* [What you should do]:
Return the data below unchanged, line for line, but leave out the pictures.

* [Element lookup records]:
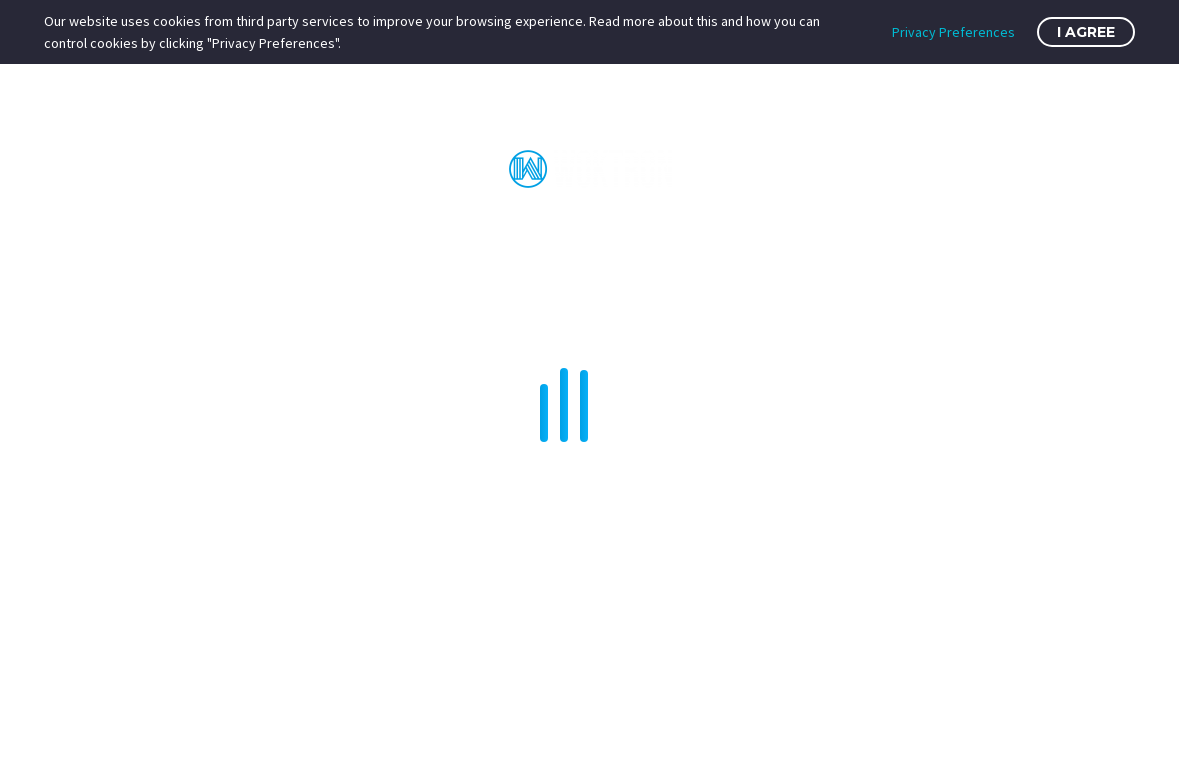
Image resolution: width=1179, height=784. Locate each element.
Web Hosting (350, 233)
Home (236, 233)
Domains (853, 233)
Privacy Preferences (953, 32)
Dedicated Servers (589, 233)
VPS (457, 233)
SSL (940, 233)
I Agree (1086, 32)
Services (743, 233)
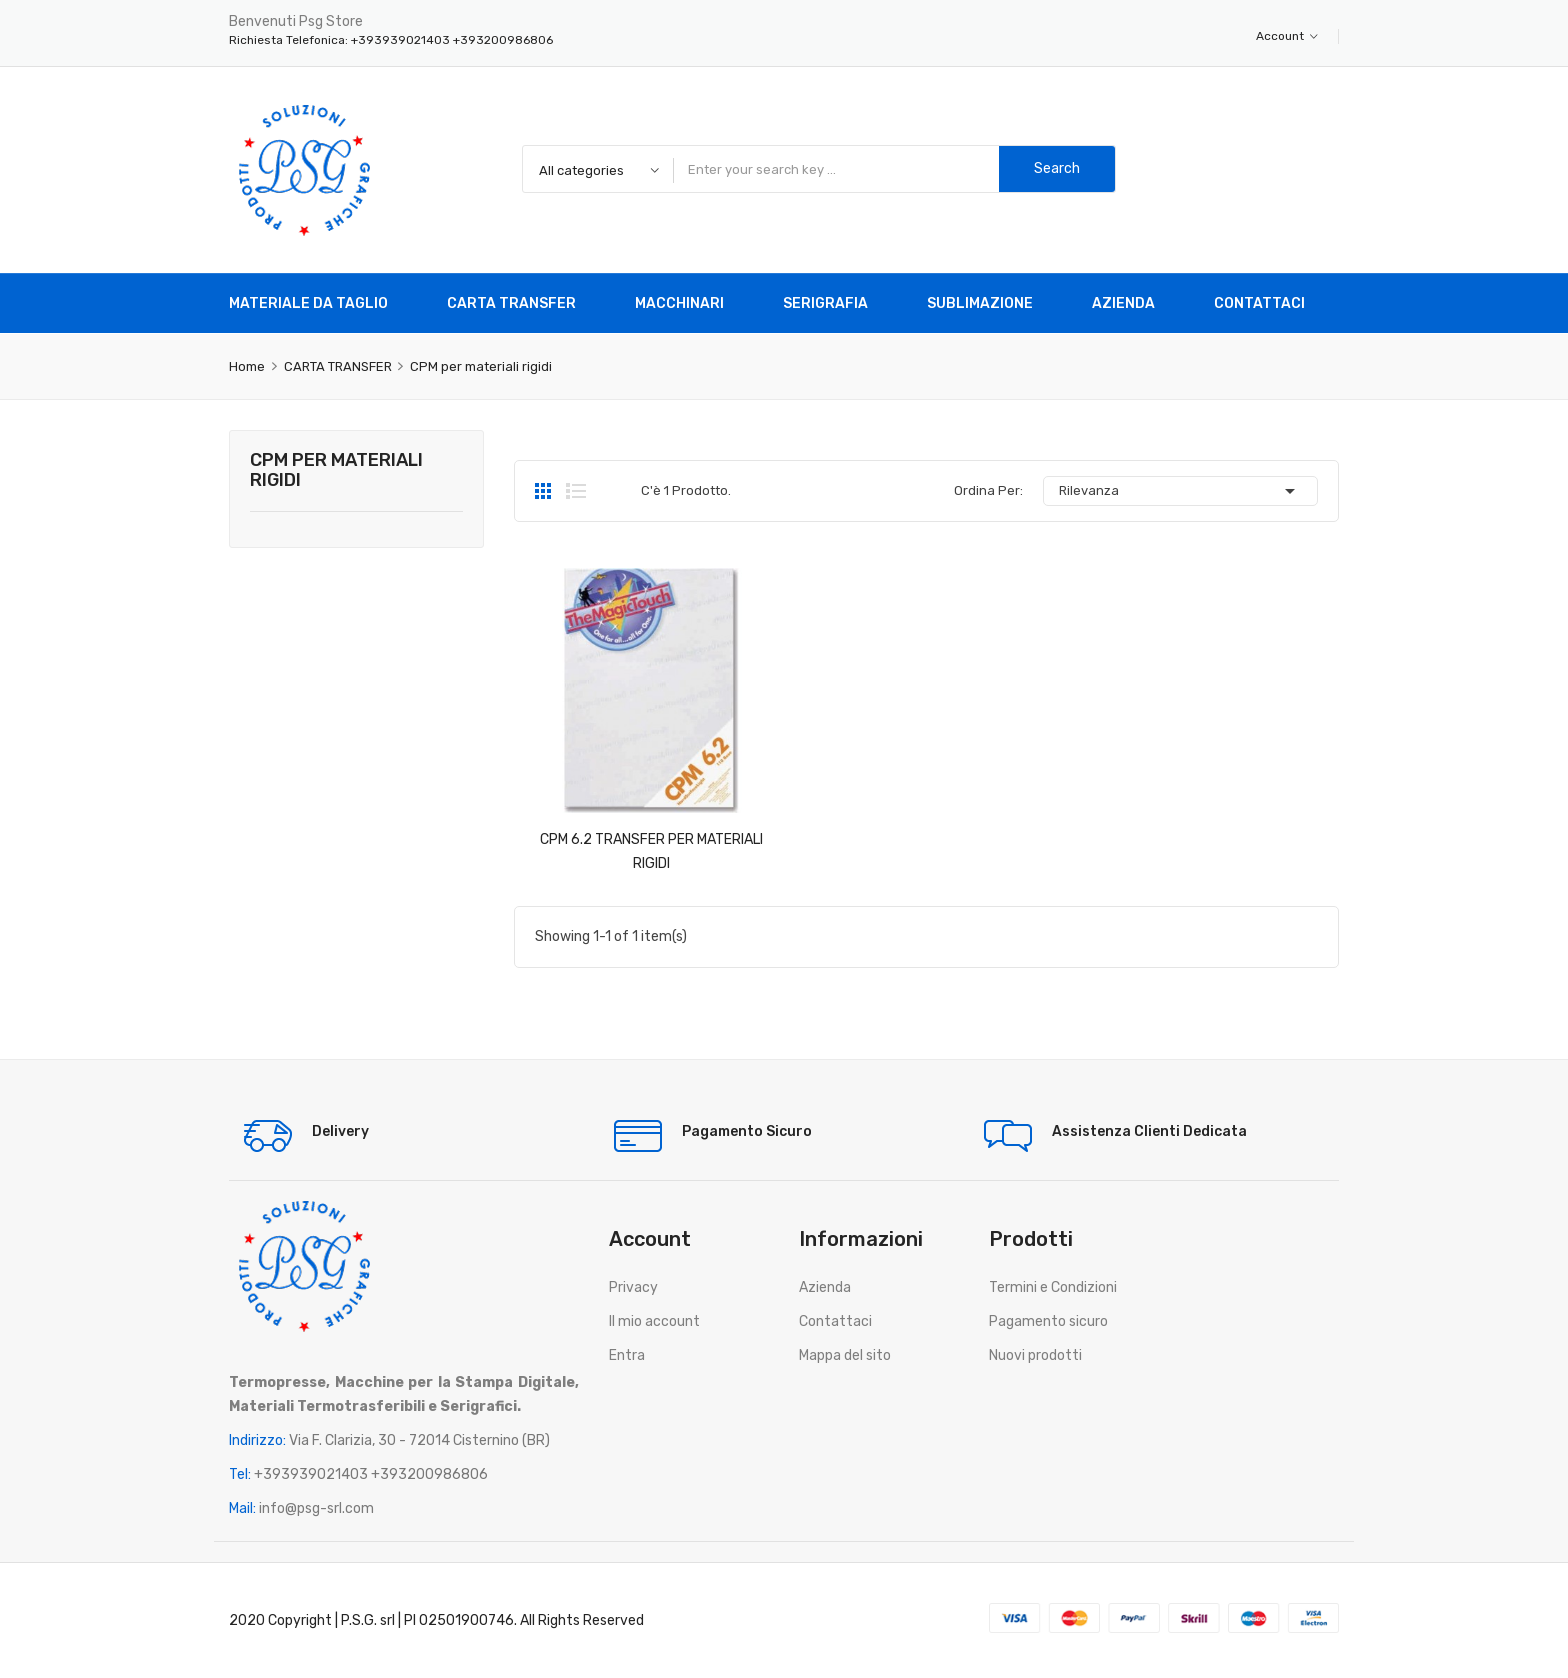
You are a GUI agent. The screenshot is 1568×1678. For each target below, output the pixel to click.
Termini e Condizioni (1053, 1287)
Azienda (825, 1287)
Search (1057, 168)
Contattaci (835, 1321)
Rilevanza (1180, 491)
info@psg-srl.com (316, 1508)
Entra (627, 1355)
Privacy (633, 1287)
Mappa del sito (845, 1355)
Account (1287, 36)
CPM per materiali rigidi (336, 471)
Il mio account (654, 1321)
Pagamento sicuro (1048, 1321)
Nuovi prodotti (1035, 1355)
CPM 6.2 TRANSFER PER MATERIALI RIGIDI (651, 851)
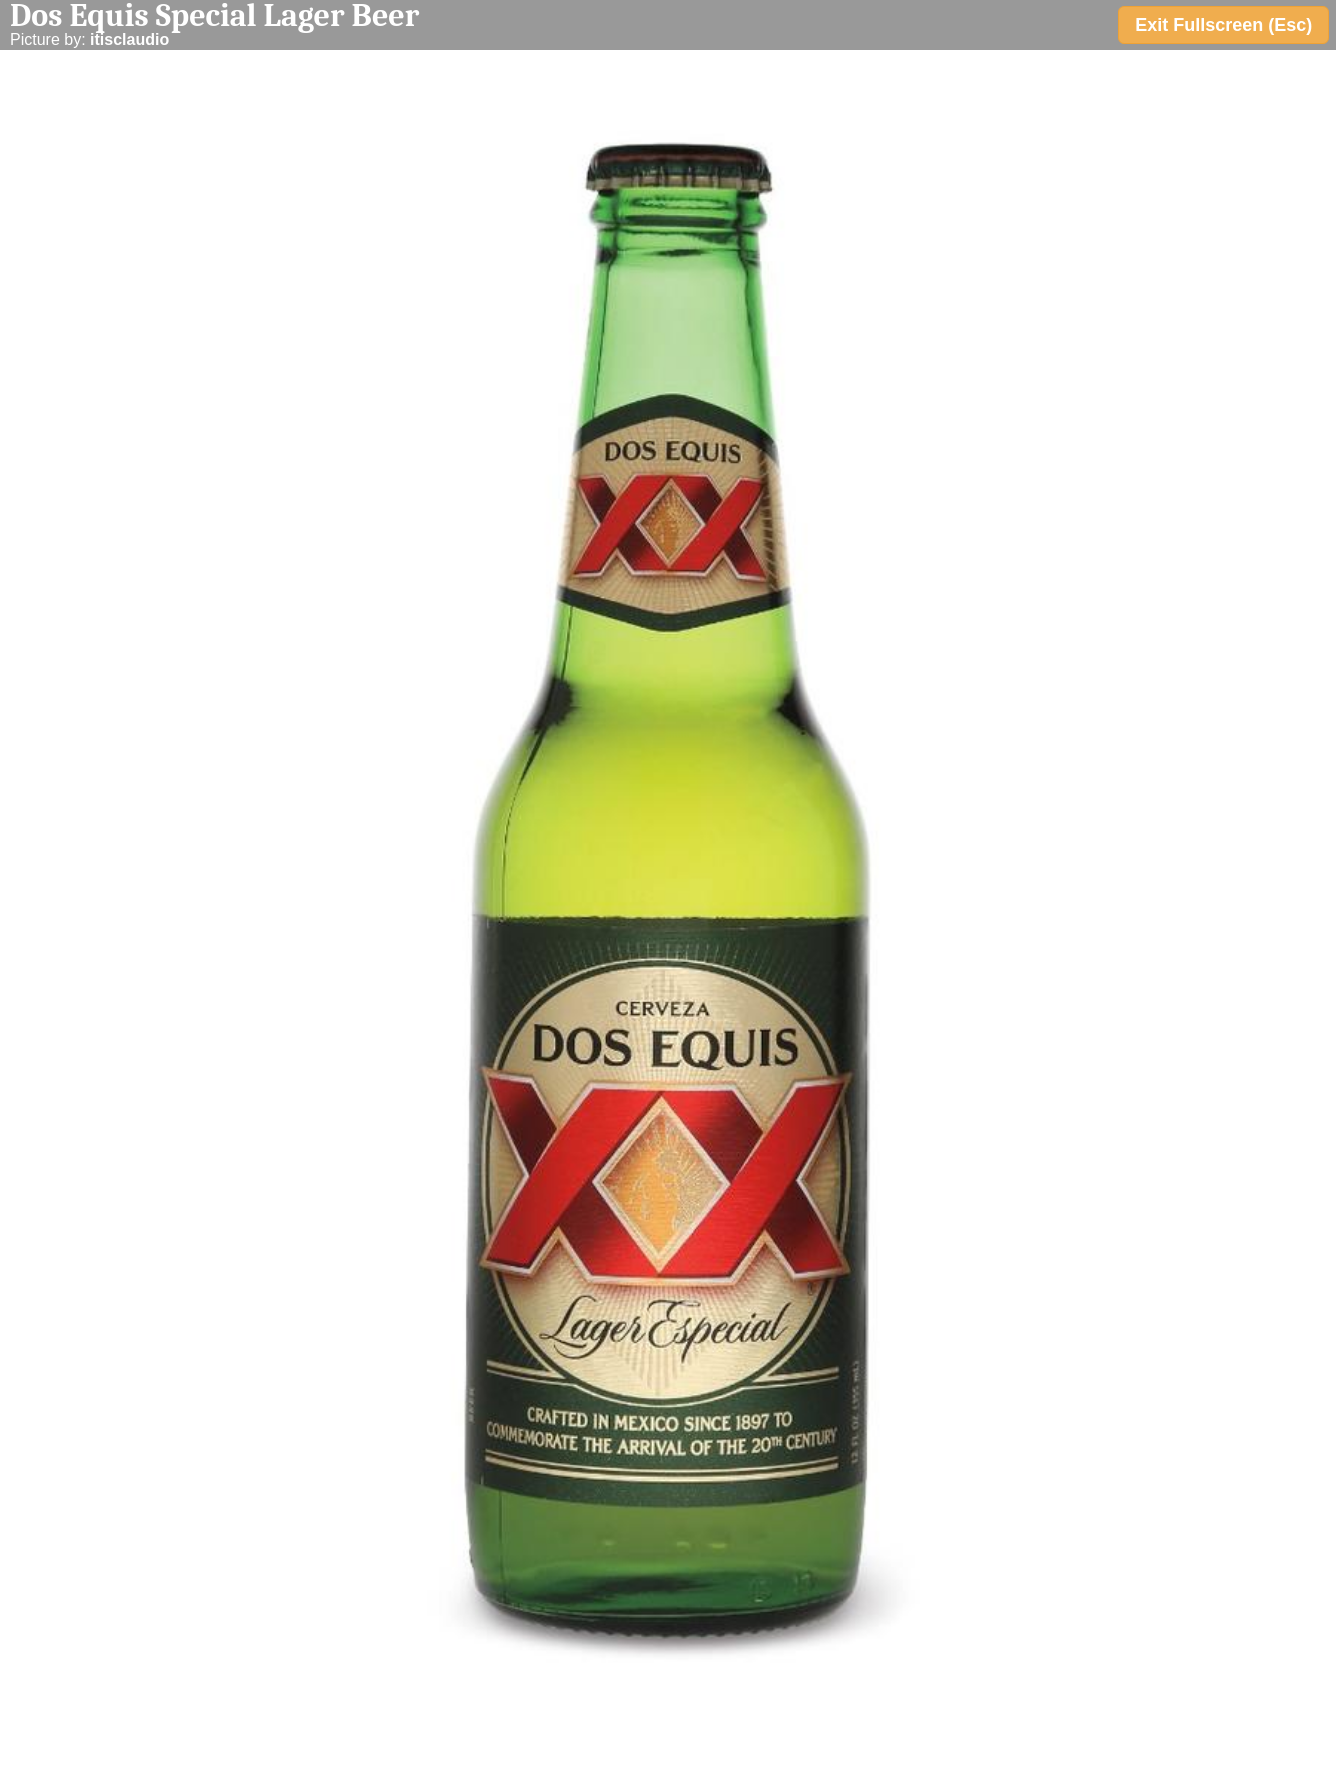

* [Solved problem]:
Image resolution: width=1179, height=784. Locate each element.
Web Hosting (350, 233)
Home (236, 233)
Domains (853, 233)
Privacy Preferences (953, 32)
Dedicated Servers (589, 233)
VPS (457, 233)
SSL (940, 233)
I Agree (1086, 32)
Services (743, 233)
You are a GUI agent. The screenshot is 1568×1678. For each target below, output the pixel to click.
Termini e Condizioni (1053, 1287)
Azienda (825, 1287)
Search (1057, 168)
Contattaci (835, 1321)
Rilevanza (1180, 491)
info@psg-srl.com (316, 1508)
Entra (627, 1355)
Privacy (633, 1287)
Mappa del sito (845, 1355)
Account (1287, 36)
CPM per materiali rigidi (336, 471)
Il mio account (654, 1321)
Pagamento sicuro (1048, 1321)
Nuovi prodotti (1035, 1355)
CPM 6.2 TRANSFER PER MATERIALI RIGIDI (651, 851)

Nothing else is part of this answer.